Research Interests in Optimizing Outcomes
I am a developmental clinical neuropsychologist who studies brain-behavior relationships in adults and children with acquired neurological disorders during early life (i.e., brain tumors, congenital heart disease, traumatic brain injury (TBI), and rare genetic disorders). My research requires collaborative team science as we develop innovative methodologies using rapidly advancing technologies, methods, and analyses. Building on this complementary rich comprehensive neuroimaging and neuropsychological research, plus our evidence of significant heterogeneity of outcomes within tumor subtypes, I began to expand my research to examine the genetic diatheses that may predispose individuals to more severe impairments while others have only mild difficulties that cannot be explained by disease characteristics (e.g., molecular subtype of tumor, age at chemoradiation). In order to advance the implementation of personalized medicine, I employ a biopsychosocial approach to understand, target, and improve cognitive and functional adaptive outcomes. I direct a program of research that informs precision medicine advances that optimize long-term outcomes and increase independence across the lifespan.

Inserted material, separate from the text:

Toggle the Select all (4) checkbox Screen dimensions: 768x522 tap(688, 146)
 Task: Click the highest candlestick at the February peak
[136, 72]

More specifically, some pediatric brain tumor survivors experience more severe impairments following lifesaving neurotoxic treatments (e.g., radiation and/or chemotherapy), while others with similar disease characteristics (e.g., molecular subtype of tumor, radiation dose, chemotherapy protocol, age at treatment) are thriving. In an ongoing collaboration with Dr. Tobey McDonald, we examine targeted single nucleotide polymorphisms (SNPs) associated with chemoradiation-induced cognitive toxicities in childhood survivors of medulloblastoma and pediatric low-grade gliomas. In addition to the biologic factors, there is a significant need to identify socioeconomic contextual factors that are contributing to survivorship cognitive difficulties.
- We lead a multisite NIH National Cancer Institute funded project with our collaborators at Emory/Children’s Healthcare of Atlanta in Atlanta, GA, University of Alabama, Birmingham, and Nationwide Children’s Hospital, in Columbus, OH. This study examines the contributions of multifactorial socioeconomic context, clinical factors, and clinically relevant candidate SNPs using gene and RNA sequencing to cognitive outcomes. Read more about the study here.
- Our team has expanded our program of research to examine socioeconomic and clinical contextual factors simultaneously with candidate SNPs in survivors of pediatric low-grade glioma, the most common childhood brain cancer. These include individuals with diagnosed with midline juvenile pilocytic astrocytoma tumor treated with chemotherapy. We currently lead this multisite collaboration with Children’s National Health System in DC that is funded by the PLGA Fund at the Pediatric Brain Tumor Foundation.
By integrating these unique and complementary data, our team science will accelerate advancements in individualized precision medicine of the future, resulting in greater prognostic abilities and enhanced interventions to mitigate neurotoxicities and enable survivors to thrive. Consistent with the STAR Act of 2018 and the Precision Medicine Initiative, our research will allow for early identification of individuals at risk for cognitive impairment, inform the development of risk-adapted chemotherapy and radiation regimens, and reduce cognitive impairment. Furthermore, it will provide individualized targets for cognitive and lifestyle interventions and help to mechanistically develop drugs designed to prevent, mitigate, and manage the severity of late effects. Such progress will optimize childhood brain tumor survivors’ cognitive abilities and adaptive outcomes and improve their overall health-related quality of life. These data also will guide the development of interventions to mitigate the severity of late effects and to optimize adaptive outcomes across the lifespan.
All of these rewarding collaborations build upon my interests of optimizing outcomes of individuals with neurodevelopmental conditions across the lifespan.